Prime Minister Stephen Harper is set to announce a $64-million anti-drug strategy that cracks down on dealers and offers more help for users.
Harper is to make the announcement Thursday in Winnipeg, casting his Conservative government's approach as a balanced one that relies as heavily on prevention as it does on punishment.
The new plan includes stricter penalties for drug-traffickers while spending millions on rehabilitation and public-awareness programs.
The government wants to avoid having the plan portrayed as a Canadian version of the U.S. war on drugs.
"There are two aspects to this," said a source familiar with the announcement. "How can you help the user? And the other thing is punishing the dealer."
Funding for the initiative was set out in the 2007 federal budget.
The plan is expected to include:
- A border crackdown on drug smuggling.
- $32 million on treatments like detox and rehab centres.
- About $10-million (U.S.) for an awareness campaign aimed at young people.
One of the key goals of the awareness program is to alert kids to the dangers of marijuana and remind them that it remains illegal.
Since the Conservatives took office, the number of people arrested for simple possession of marijuana has skyrocketed. Toronto, Vancouver, Ottawa and Halifax all reported increases of between 20 and 50 per cent in 2006 of arrests for possession of cannabis, compared with the previous year.
As a result, thousands of people were charged with a criminal offence that, under the previous Liberal government, was on the verge of being decriminalized.
Police say those Liberal efforts to decriminalize pot sent mixed messages to the public. They say many pot smokers have been emboldened by the talk of decriminalization and are more apt to smoke in public - all of which has resulted in more arrests.

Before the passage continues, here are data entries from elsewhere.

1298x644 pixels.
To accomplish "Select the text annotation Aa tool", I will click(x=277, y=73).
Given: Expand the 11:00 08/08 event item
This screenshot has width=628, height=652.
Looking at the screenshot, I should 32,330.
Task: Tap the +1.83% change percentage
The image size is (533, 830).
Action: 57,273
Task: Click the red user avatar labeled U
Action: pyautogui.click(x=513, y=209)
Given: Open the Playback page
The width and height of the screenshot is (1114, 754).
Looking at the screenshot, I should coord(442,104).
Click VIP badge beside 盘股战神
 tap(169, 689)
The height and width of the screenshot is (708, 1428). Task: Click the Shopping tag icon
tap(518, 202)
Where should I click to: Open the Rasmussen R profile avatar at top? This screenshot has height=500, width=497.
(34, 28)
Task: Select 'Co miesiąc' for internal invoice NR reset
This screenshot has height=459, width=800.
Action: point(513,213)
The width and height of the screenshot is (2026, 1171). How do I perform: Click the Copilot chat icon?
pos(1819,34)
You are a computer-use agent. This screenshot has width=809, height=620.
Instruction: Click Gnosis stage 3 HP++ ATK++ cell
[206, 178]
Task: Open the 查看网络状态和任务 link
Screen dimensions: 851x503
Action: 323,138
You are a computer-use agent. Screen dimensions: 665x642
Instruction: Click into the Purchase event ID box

Proponents of more liberalized drug laws have ridiculed the Tory approach to marijuana, calling it a waste of taxpayers' money to prosecute pot smokers.
Drug-dependency experts have also challenged the common notion that pot is a so-called 'gateway' to other drugs, and argue that it actually keeps people from experimenting with more dangerous ones.
Health Minister Tony Clement, who will be one of three cabinet ministers present at the announcement, has said his government wants to clear up the uncertainty about marijuana.
"There's been a lot of mixed messages going out about illicit drugs," Clement said recently.
"We're going to be back in the business of an anti-drug strategy. . . In that sense, the party's over."